BYD adelanta por la derecha a Tesla: se encargará de los daños si se produce un accidente con su conducción autónoma

Interior BYD Tang

El gigante chino quiere que su tecnología de conducción autónoma sea el referente del sector. Por eso, BYD ofrece cobertura total en caso de un accidente causado por su tecnología.

Musk es uno de los principales partidarios de que la conducción autónoma sea un estándar en la movilidad personal. El visionario y controvertido millonario cree en las ventajas de esta tecnología y, por este motivo, se adelantó a todos los fabricantes cuando introdujo el anterior sistema Autopilot en el mercado en el año 2014. Sin embargo, al sistema Full Self Driving (FSD) de Tesla le ha salido un importante rival en la carrera del coche autónomo. En BYD están tan convencidos de que su tecnología es infalible que, en caso de accidente, se responsabilizan incluso de pagar los daños provocados en el vehículo.

Hace ya más de una década que Tesla ofrece su propia tecnología de conducción autónoma. Inicialmente se llamó Autopilot, pero la justicia obligó a la compañía a abandonar este nombre por las confusiones que podía generar en los conductores, muchos de los cuales estaban convencidos de que este sistema era completamente autónomo, lo cual provocó varios accidentes de tráfico, algunos de ellos con víctimas mortales.

La carrera por la conducción autónoma

Si bien la media de la industria todavía está lejos de poder contar con coches sin conductor, lo cierto es que en diferentes puntos del planeta ya hay flotas de taxis autónomos, como es el caso de China donde se localizan más de 4.500 vehículos equipados con estos sistemas avanzados.

Tesla también tiene su propia flota, los llamados robotaxis, una rama de la empresa que se postula como una de las principales líneas de negocio de futuro, por lo que Elon Musk y su equipo están haciendo grandes esfuerzos por desarrollar los taxis autónomos y, de paso, utilizar la información que recaban a base de recorrer miles de kilómetros diarios, para tener datos con los que mejorar el sistema.

Eso sí, no a cualquier precio y, desde luego, no tan rápido como podríamos esperar. Ya sabemos que en Tesla no son muy amigos de los plazos de tiempo y, mucho menos, de cumplir con ellos. Pero en el caso de la conducción autónoma, ya llevan más de 10 años de evolución, lo cual ha dado sus frutos al convertir al sistema FSD en uno de los más avanzados del mercado. Aunque no es el único.

BYD Tang
BYD Tang

BYD ha anunciado en un evento reciente que va a convertirse en el primer fabricante del mundo en ofrecer una cobertura total de responsabilidad en caso de accidente. Si uno de sus coches equipados con tecnologías de asistencia a la conducción urbana o el asistente de aparcamiento inteligente sufre una colisión mientras estos sistemas están activos, la marca corre con todos los gastos.

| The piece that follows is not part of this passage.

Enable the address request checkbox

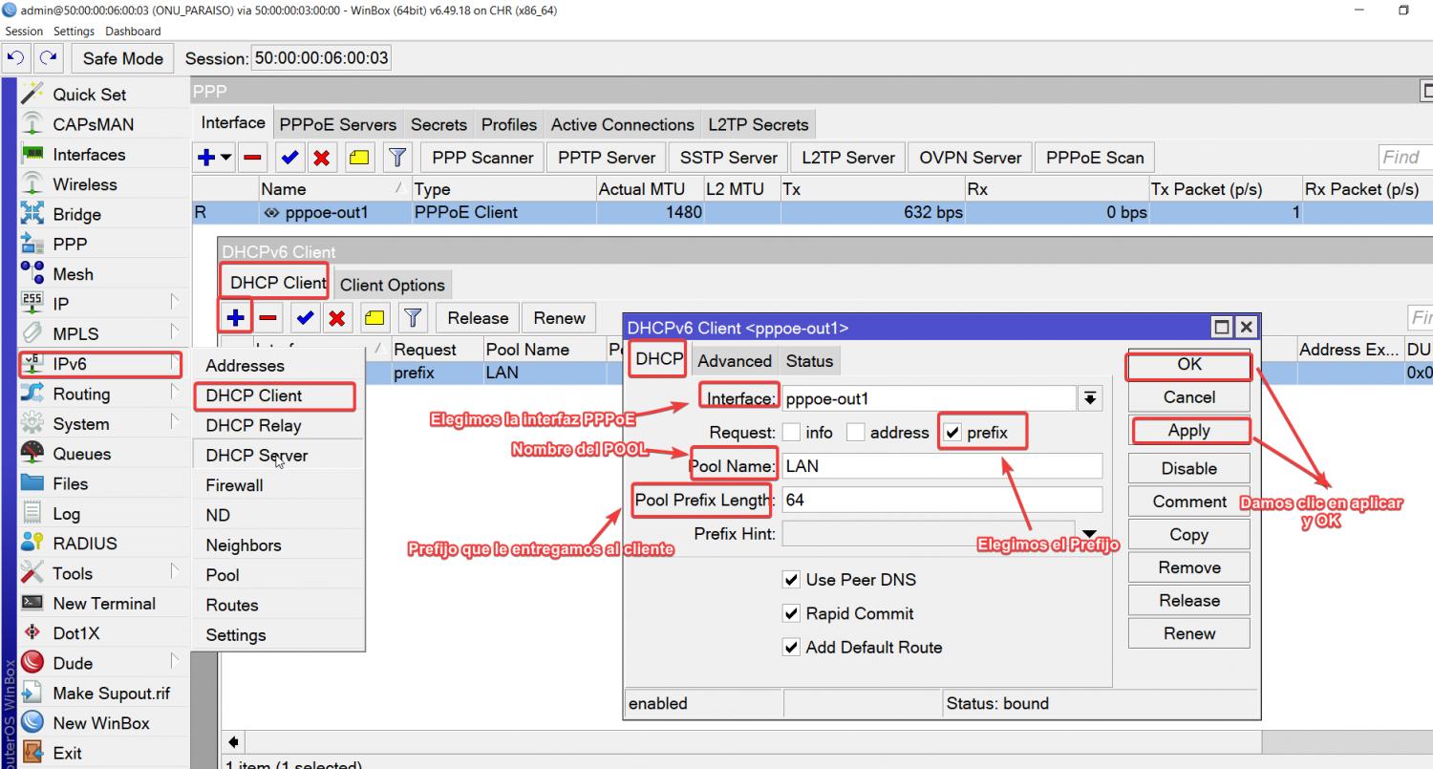(856, 433)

Como si de un seguro del automóvil se tratase, BYD se hace responsable de un fallo que, en principio, debería asumir el propietario del vehículo. En cambio, el fabricante chino considera que el verdadero culpable de ese accidente es su tecnología, por lo que costeará la reparación del vehículo, los datos ocasionados a terceros y las lesiones que pudieran sufrir los pasajeros u otras personas involucradas.

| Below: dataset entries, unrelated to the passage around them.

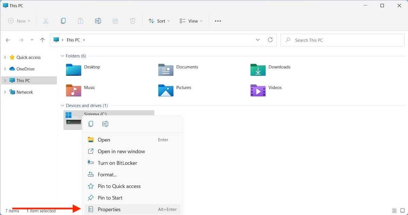This screenshot has height=215, width=408.
Task: Click the Copy icon in context menu
Action: 91,124
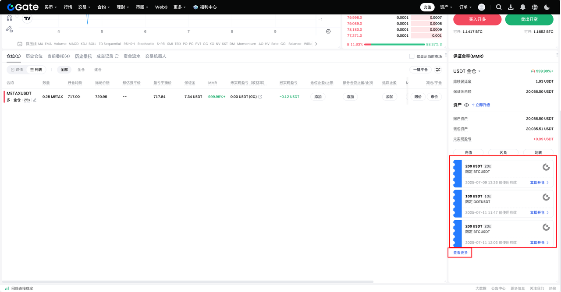Expand the indicator list right arrow
Image resolution: width=561 pixels, height=292 pixels.
[x=316, y=44]
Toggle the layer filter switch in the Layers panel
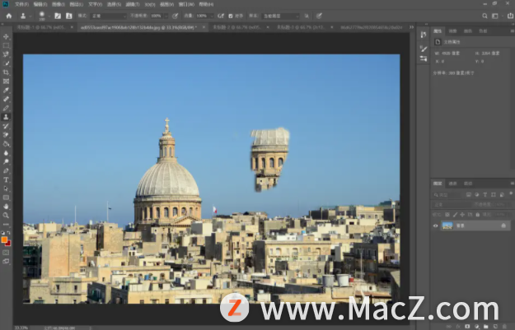515x330 pixels. (x=511, y=194)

BYD confía en su tecnología

La póliza de responsabilidad civil total de BYD tiene una duración de un año y no está supeditado a que el propietario del vehículo tenga un seguro contratado, como tampoco aplica penalizaciones o aumentos de prima para el año siguiente si se recurre a su cobertura. Además, no hay límite de indemnización, aunque solo se aplicará si se demuestra que en el momento del accidente los sistemas de conducción semiautónoma estaban activos y se cumplía con las normas de tráfico.

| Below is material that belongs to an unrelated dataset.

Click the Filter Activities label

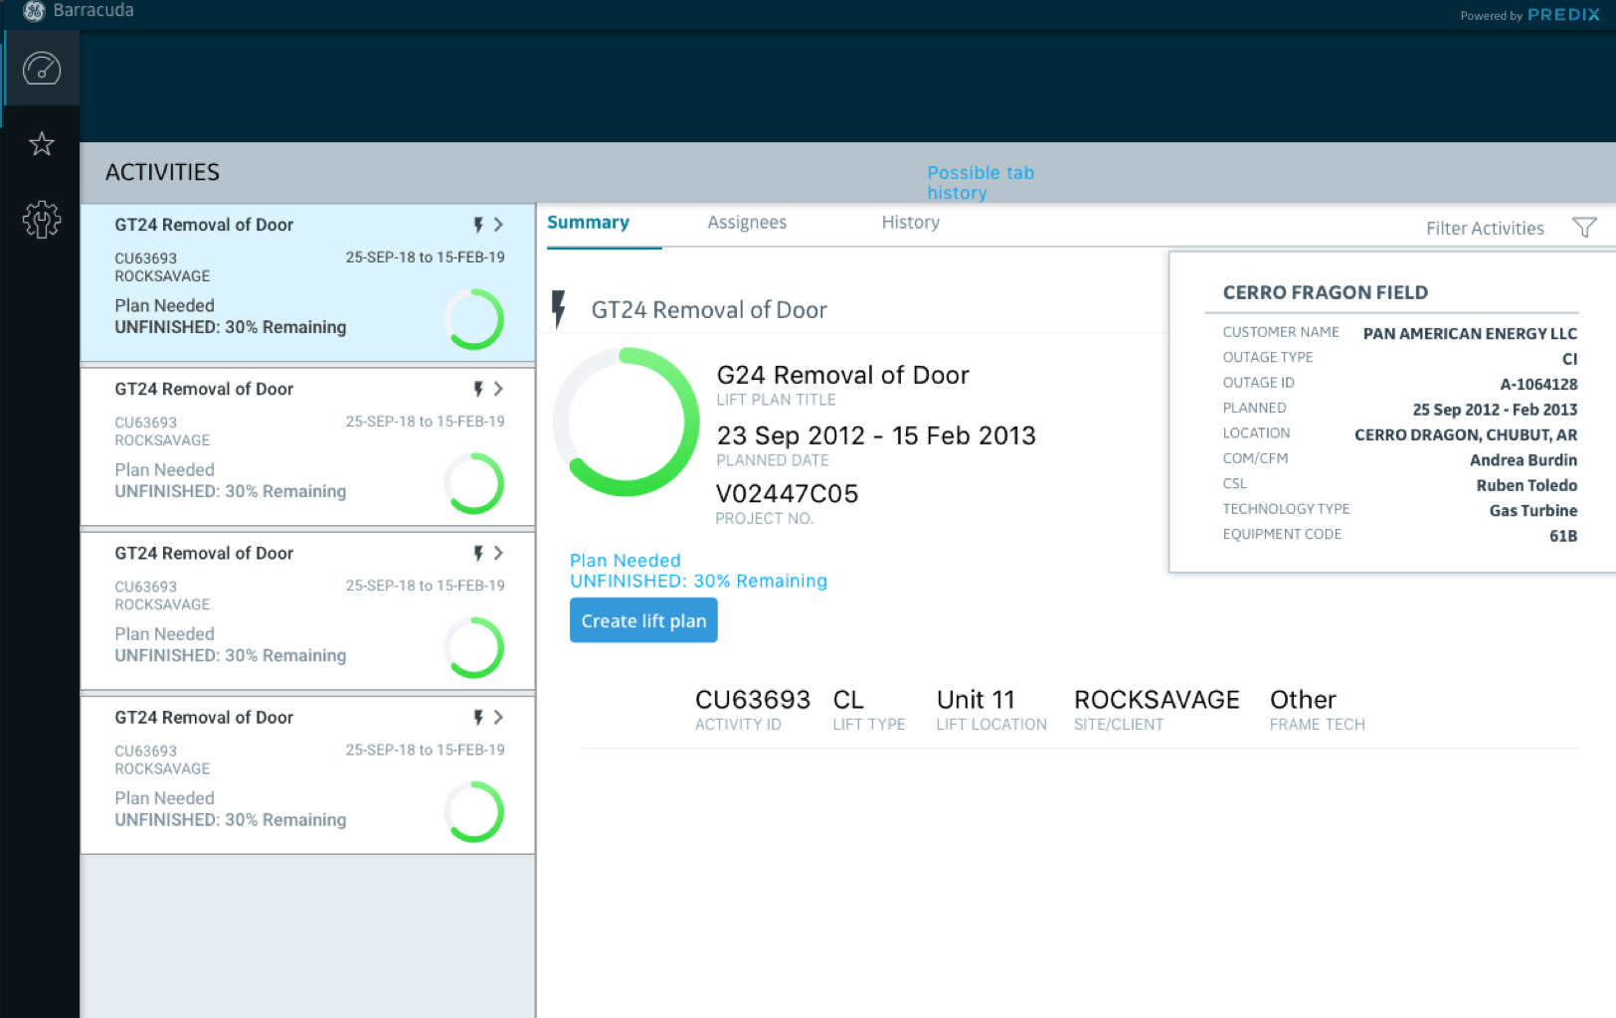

Denominados comercialmente como God’s Eye, el paquete de asistencia a la conducción de BYD ya está presente en más de dos millones y medio de vehículos en todo el mundo. El objetivo del fabricante chino es que esta tecnología sea accesible para la mayoría de sus clientes, por lo que el precio del paquete opcional no puede convertirse en un impedimento.

Por ese motivo, en China es posible adquirir este paquete completo desde 12.000 yuanes, una cantidad que según el tipo de cambio actual equivale a poco más de 1.500 euros. En comparación con lo que ofrece Tesla en los coches que comercializa en el país asiático, la firma de Elons Musk cobra cinco veces más, unos 8.100 euros, por su sistema FSD.

Con este movimiento, BYD asesta un duro golpe sobre la mesa, con una tecnología llamada a liderar el futuro de la industria del automóvil. China quiere reinar en este campo, y empresas como BYD están invirtiendo ingentes cantidades de dinero para su desarrollo. Ahora, están tan convencidos de sus excelentes resultados que no dudan en hacerse cargo de cualquier tipo de daño causado en un accidente donde estos sistemas hayan sido los responsables.